謎の砦

ピトリの王都よりギン達はピトリに向けての出発の準備をしていた。ピトリから再び船に乗り帝国の本国を目指すことになったのだ。


 馬車の出発準備ができたので、全員が乗り込み出発した。


 ループの馬車をギンが御し、エイム、ブライアン、ルルー、ムルカが乗る。


 ゲンジの馬車をヨナが御し、ジエイ、ウィル、ミニルと傭兵団が乗る。


 ループの馬車内でブライアンが一同に声をかけている。


「いよいよ敵の本拠地に乗り込むってわけで、これで帝国とも決着ってわけか」


 ブライアンの発言に対しルルーが言葉を返す。


「そうね、一応、休戦の話も視野に入れてはいるけど、帝国との決着が主目的ね」

「これで戦争が終わるんだな」

「少なくとも私達と帝国の戦争はね、それに例え帝国との戦争が終わっても魔族とは戦わなくちゃいけないし」

「まだまだ俺達も頑張らねえとな」


 ブライアンとルルーがやり取りをしている横でムルカがエイムに声をかけている。


「エイム殿、貴殿にとっては色んなことがあったが、大丈夫なのか?」

「お気遣いありがとうございますムルカ様、でもここにいるのは私が自分で選んだことですから」

「そうか、ならば私からはもう何も言うまい。頼りにしておるぞ」

「はい、皆さんの足を引っ張らないようにします」


 一同がやり取りをしている中、ギンが馬車を止める。それに追随し、ヨナも馬車を止める。


 馬車が止まるとルルーがギンに声をかける。


「どうしたのギン?」


 ルルーに声をかけられるとギンは前方を見るよう促す。


「あれを見てみろ」


 ギンが促した先には小さいが無数の砦のようなものが存在し、ルルーが疑問をおぼえる。

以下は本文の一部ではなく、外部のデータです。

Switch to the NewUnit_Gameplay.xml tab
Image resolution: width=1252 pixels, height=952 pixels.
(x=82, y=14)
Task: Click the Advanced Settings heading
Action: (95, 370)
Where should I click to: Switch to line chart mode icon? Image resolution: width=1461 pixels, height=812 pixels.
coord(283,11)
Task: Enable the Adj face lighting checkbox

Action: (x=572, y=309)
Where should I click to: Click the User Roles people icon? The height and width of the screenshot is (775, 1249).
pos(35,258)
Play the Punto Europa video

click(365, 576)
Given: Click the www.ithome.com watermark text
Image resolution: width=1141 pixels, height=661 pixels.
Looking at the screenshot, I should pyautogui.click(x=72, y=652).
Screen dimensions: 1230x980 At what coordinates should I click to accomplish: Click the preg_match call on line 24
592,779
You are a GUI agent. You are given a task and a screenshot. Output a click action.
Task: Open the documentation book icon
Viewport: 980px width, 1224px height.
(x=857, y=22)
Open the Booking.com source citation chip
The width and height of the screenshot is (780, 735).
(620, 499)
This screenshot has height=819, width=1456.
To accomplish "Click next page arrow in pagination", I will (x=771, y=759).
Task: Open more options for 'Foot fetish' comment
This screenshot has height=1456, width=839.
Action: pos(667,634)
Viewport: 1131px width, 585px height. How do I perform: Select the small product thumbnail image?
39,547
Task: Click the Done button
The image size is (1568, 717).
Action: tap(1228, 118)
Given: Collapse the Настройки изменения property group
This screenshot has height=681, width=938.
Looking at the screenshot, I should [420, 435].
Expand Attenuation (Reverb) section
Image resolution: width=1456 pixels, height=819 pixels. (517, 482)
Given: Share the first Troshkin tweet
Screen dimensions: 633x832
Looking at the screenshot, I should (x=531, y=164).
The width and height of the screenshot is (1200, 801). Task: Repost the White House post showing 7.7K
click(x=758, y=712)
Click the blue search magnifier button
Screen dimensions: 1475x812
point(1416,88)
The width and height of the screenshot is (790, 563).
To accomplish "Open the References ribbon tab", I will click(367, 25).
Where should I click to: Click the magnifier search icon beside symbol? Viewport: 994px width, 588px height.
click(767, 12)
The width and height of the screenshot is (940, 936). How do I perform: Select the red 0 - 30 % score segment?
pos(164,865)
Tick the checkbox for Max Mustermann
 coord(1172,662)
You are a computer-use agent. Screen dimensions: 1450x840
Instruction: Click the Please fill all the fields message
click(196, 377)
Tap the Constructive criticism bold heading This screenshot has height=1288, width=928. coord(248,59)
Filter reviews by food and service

「砦⁉でもおかしいわね、私達が前にここを通ったときはこんな砦なんて無かったはずなのに」


 ルルーが疑問を抱いていると、何かを察したジエイが短剣を投げる。


「ジエイ⁉」


 驚くギンとルルーに対し、ジエイが短剣を投げた先を見るよう促す。


「ギン殿、ルルー殿、あれをご覧ください」


 ギン達がジエイの促した先を見ると、そこには矢が存在していた。


 そんな中、砦より何者かが言葉を発する。


「くそ、気付いたか」


 砦にいる兵士を見てギン達もある事実に気付く。


「ブロッス帝国か、しかし奴らは何故ここに砦を建設したんだ?」

「ピトリとは魔族関係で協力している仲ですから、おそらく我々の足止めが目的でしょう」


 ジエイの言葉を聞いて、ルルーが返答をする。


「私達を止めるだけの為に砦を建設するなんて、帝国はこれ以上私達を無視できない存在と見ているのね」


 砦を建設してまでギン達を足止めする為に戦うブロッス帝国、引くに引けない戦いが始まる。